The main restriction is I want everything local, that is, no connection to an internet service to import the image.
I have tried loading an html which contains an svg floor-plan, but I don't know how to change the colour of an area from Android when I move from one area to another.
How can I approach this?
You can create a simple html page within a WebView and attach the SVG and add Javascript, so when tapping on the some elements in the svg to call a javascript function. You can then sent the events to the native java code in your android app if your app is native or just handle it in the html.
I believe this article is especially for your question Interfacing with SVG
you'r floor looks a lot like a grid layout!! why are you doing so much work to achieve something very simple? what you need to do is dynamically create a grid layout then put other views in it
This is a very open-ended question. It's also not simple.
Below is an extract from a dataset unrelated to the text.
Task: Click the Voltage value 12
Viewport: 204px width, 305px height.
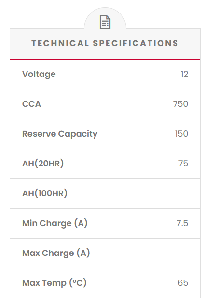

You're going to have to do a lot of low-level coding to achieve what you outlined. No matter the case, you're going to have to find a way to turn that SVG into something that can be interacted with. The limiting factor here is that you're using SVGs--that's not a data format, it's vector. Unless you parse SVG into something more usable for a UI, or can get this data in a different format (some form of parsed JSON?), you're just showing an image.
Now assuming you do find a way to get this data more accessibly, you could go down the path of a custom view and overriding the draw(). Then you could just draw out your rooms and positions where you want, add a TouchListener, add a drawing state machine, etc. Alternatively to the View.draw(), you could use an GLSurfaceView and draw with hardware language.